Un jeune enfant qui a besoin d’un endroit pour grandir ou une personne âgée qui a besoin de vivre dignement est un puissant facteur de motivation.

Danielle Cécile, ancienne directrice générale de l’Office municipal d’habitation de Montréal

Sa plus grande fierté ? La Résidence des Ateliers, qui compte 193 logements sociaux et abordables et abrite les bureaux de l’OMHM, où Métro rencontré le nouveau retraité. « On a construit sur une station de métro et une boucle d’autobus, en temps de pandémie, le plus gros projet de logements sociaux qui n’ait jamais été fait au Québec, se réjouit-elle.
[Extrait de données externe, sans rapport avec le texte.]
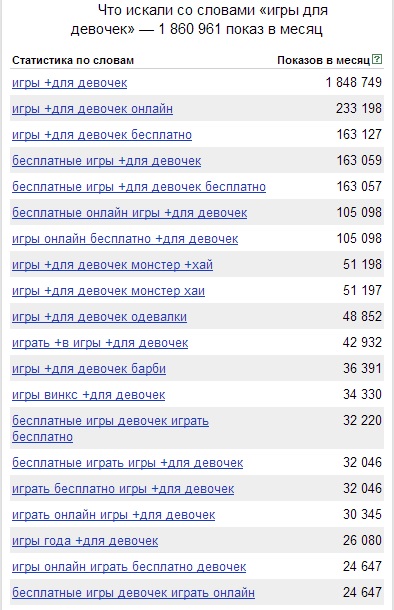Select 'играть онлайн игры +для девочек'
The image size is (394, 610).
coord(114,515)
Ensuite, nous l’avons terminé dans les limites du budget […] et à l’heure. »

« Je suis en paix avec la décision [de prendre ma retraite], mais ça me fait mal de partir, dit-elle. Il y a encore du travail à faire et j’ai encore beaucoup d’énergie.

À travers les projets immobiliers disséminés dans la métropole qu’elle a laissés derrière elle, Danielle Cécile a marqué de son empreinte le paysage montréalais. Marque qui se fait surtout sentir parmi les plus invisibles, qu’elle n’a jamais oubliés.